In the last post I asked Why train your nerves? It was a precursor to explaining the value of a healthy and strong nervous system to athletic performance.
In fact it is little known that the reason sedentary people improve so much when they begin exercising is because their nervous system adapts very quickly. The reason for the inevitable plateau is that the rest of the body takes much longer to adapt. So improvements then reflect the normal pace of change within the body.
Nerves adapt quickly
The specific reason for such vast improvements when people return to activity is pretty much down to nerves triggering muscles. Muscles, bones, ligaments and nerves don’t grow particularly fast so of course improvements couldn’t come from new growth. Instead muscle output and thus strength, endurance and other athletic measures depend on good coordination of all the systems involved. So the big improvements come from the coordination of muscles and at a much smaller level muscles are broken down into groups of muscle cells controlled by motor units which are groups of nerves that tell the muscle cells when to fire.
Despite how it looks and feels it is rare for the whole of a muscle to contract (fire) at once. The reality is that each unit of muscle cells fires at a specific time aiming to produce a pattern of firing that leads to the desired result. Muscles that haven’t been used often therefore become lax at achieving and maintaining the specific firing patterns that are required. They know what to do but are out of practise. We can all relate to that. Specifically they are unable to achieve the exact pattern of firing required but they also tire sooner. They seem to run out of energy.
Lack of nerve
The evidence is that energy for the muscle to move is still there and if triggered it will move. The problem lies with the trigger system. The nerves are simply not able to trigger the muscles for long enough.
I studied sports science at university yet this explanation wasn’t part of my course. I found it delving deeper into books I found. The single point of failure was always assumed to be the muscle even though all the evidence pointed elsewhere.
So of course I’ve been waiting to take this insight further and share. That time has now come.
Muscle output: Is it neural?
An experiment we undertook during my studies at Loughborough taught me early on that it wasn’t muscle fatigue or presence of lactic acid that limited performance despite common knowledge saying otherwise.
We completed some experiments with repeated sprints and measured lactic acid and muscle output from repeated 30 second sprints on a stationary bike.
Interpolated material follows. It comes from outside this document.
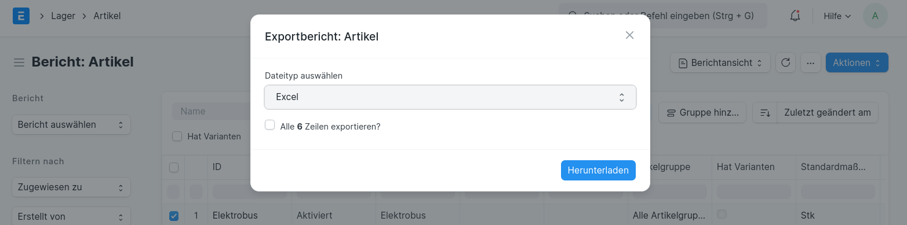Open the three-dots more menu
Image resolution: width=907 pixels, height=225 pixels.
coord(811,62)
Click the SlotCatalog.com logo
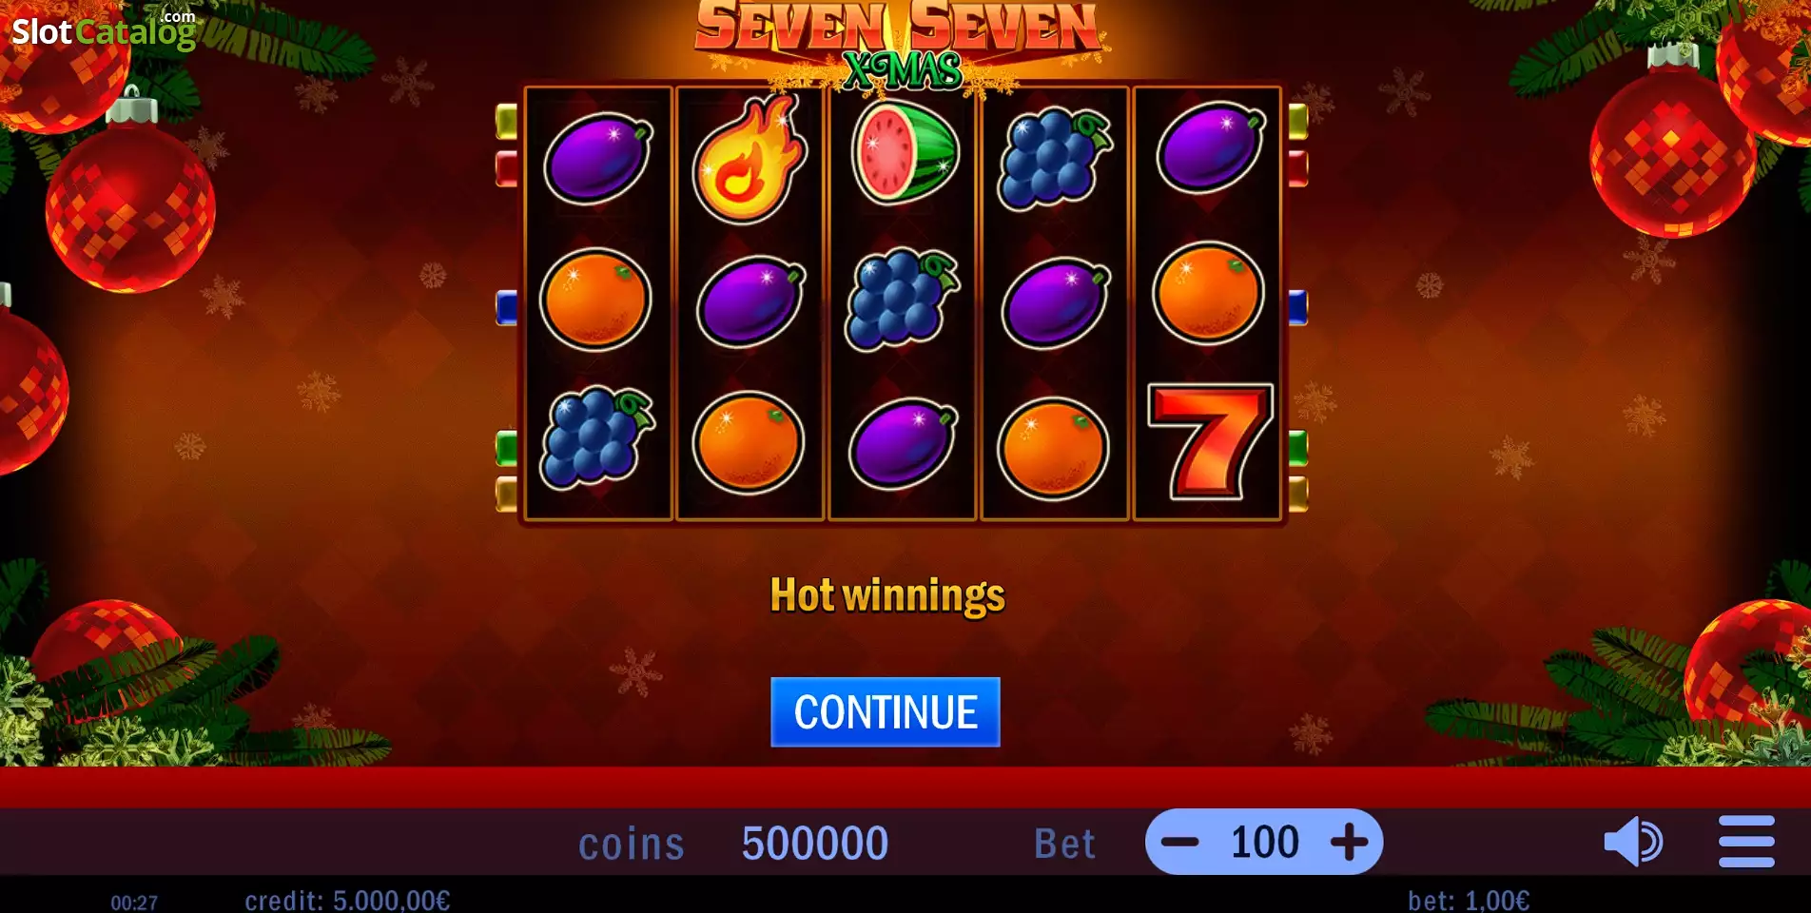Viewport: 1811px width, 913px height. (x=104, y=30)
Each participant was a sports science student, fitness wasn’t tested but assumed to be normal or above average.
What has always stuck in my mind was that the participants could always produce more power and muscle output in the second sprint compared to the first. This defies the logic that Lactic acid hinders performance because the second sprint always occurred with much more Lactic acid travelling through the individuals system. So, at least in this experiment Lactic Acid concentration didn’t impede exercise power output.
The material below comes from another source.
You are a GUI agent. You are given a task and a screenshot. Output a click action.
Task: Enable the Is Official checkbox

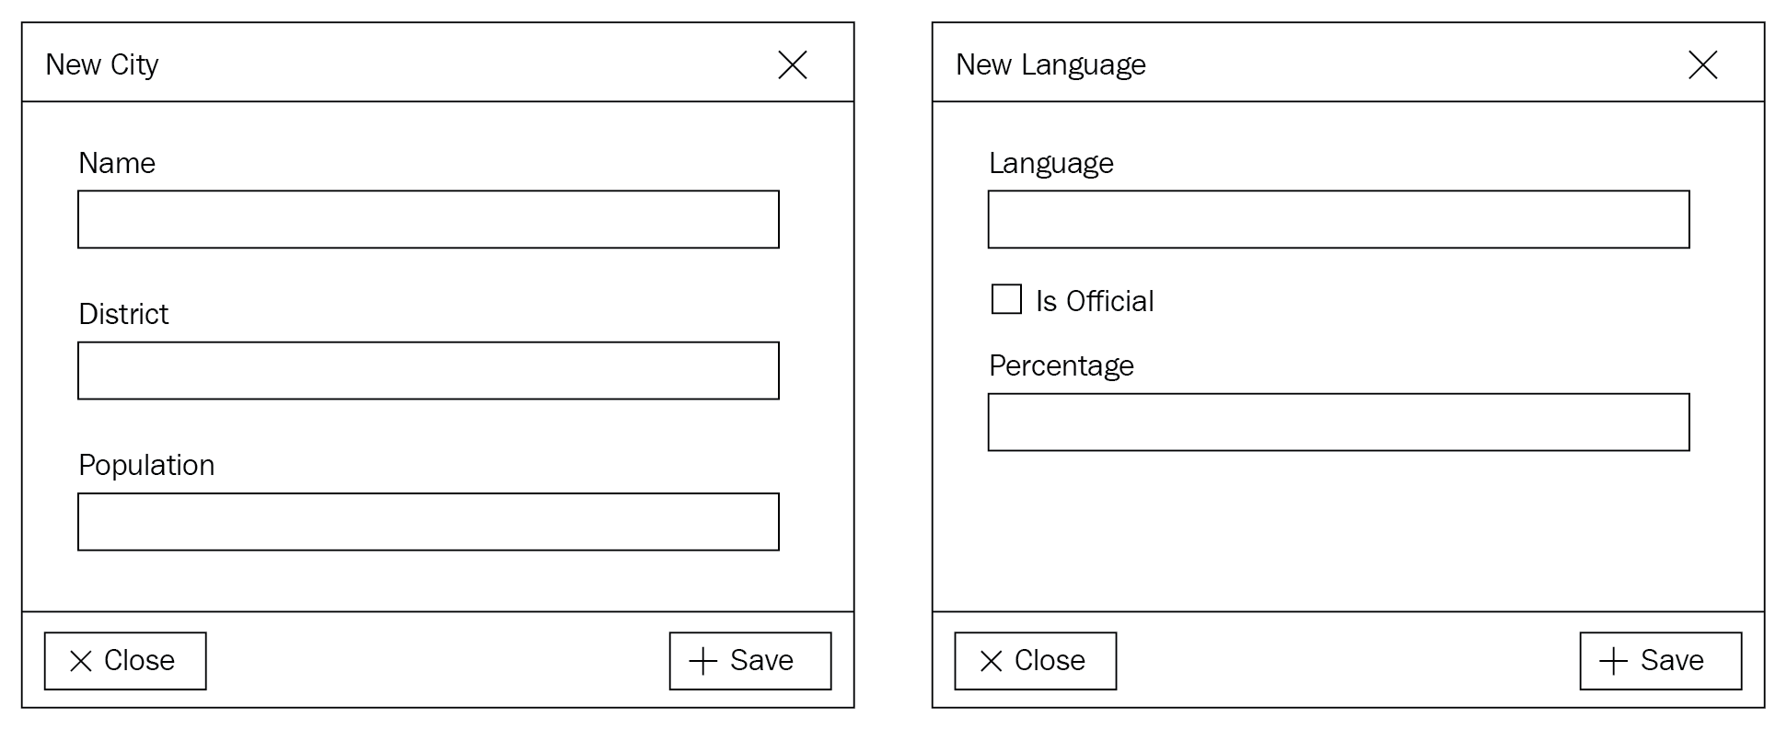tap(1006, 299)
I was weight training from an early age so I was familiar with having more strength and power in my second set of work than my first and this experiment opened my eyes as to why. I had heard before that Lactic acid doesn’t have the impact that it’s famed for. Not in sprinting and power activities at least.
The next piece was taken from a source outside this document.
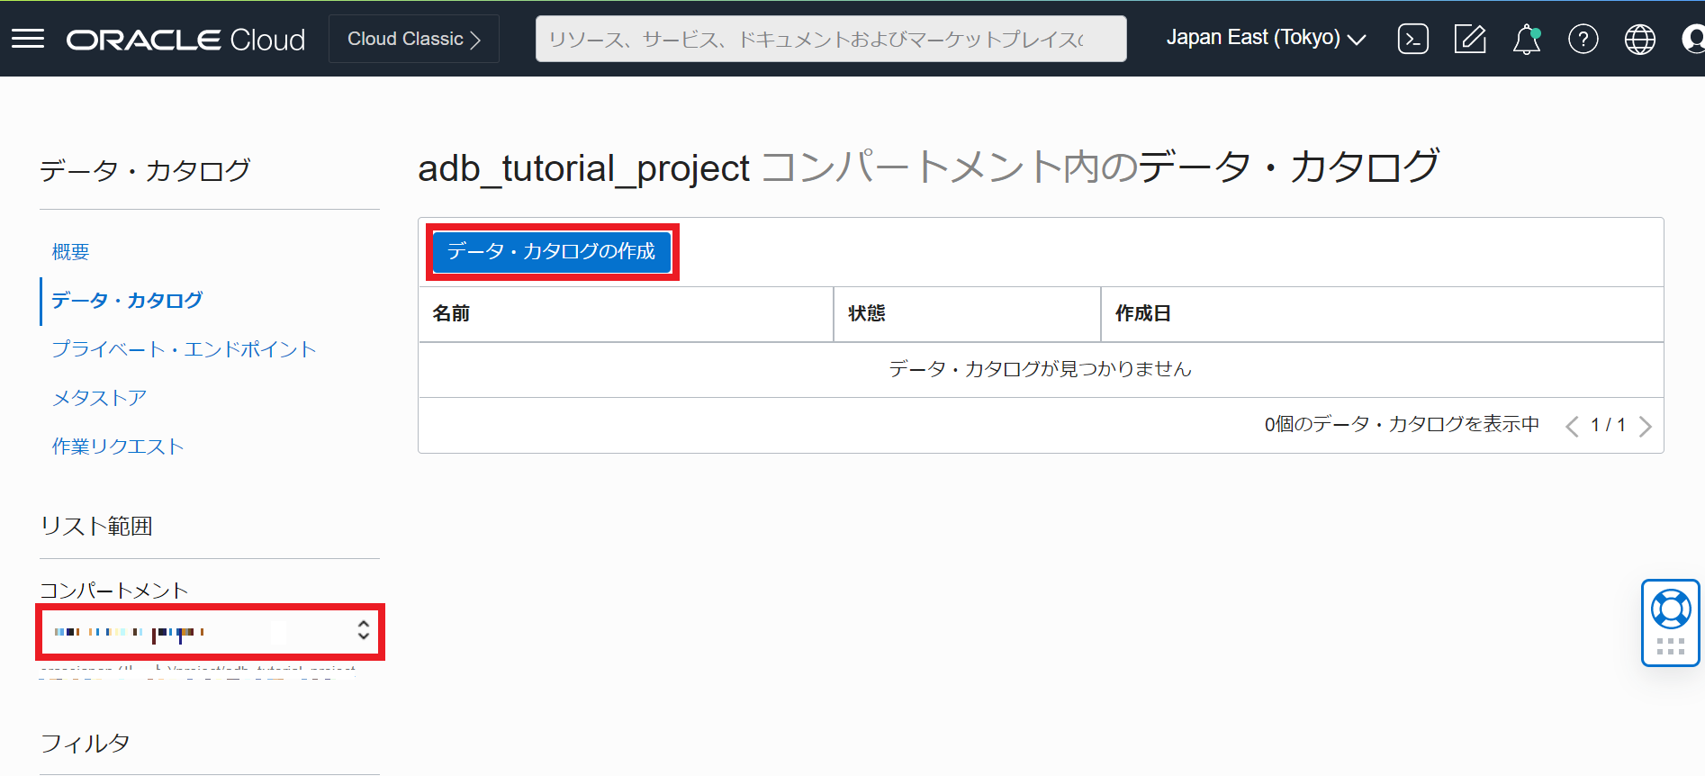Select 概要 in the side menu
This screenshot has height=776, width=1705.
coord(70,252)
So I had always wondered if the nervous system had a greater role to play. Over time I have found articles and experiments indicating that the ability of nerves to do their job is the defining factor in performing a skill assuming someone is proficient.
This is based on these three statements:
- Do muscles fatigue as quickly as thought?
- If not Something else is the weakpoint. What is it?
- Does the ability of nerves to trigger muscle activity determine muscle output?
The problem is that I found much of this research before I knew about the internet. So my challenge now is to ask these questions again and see what I find.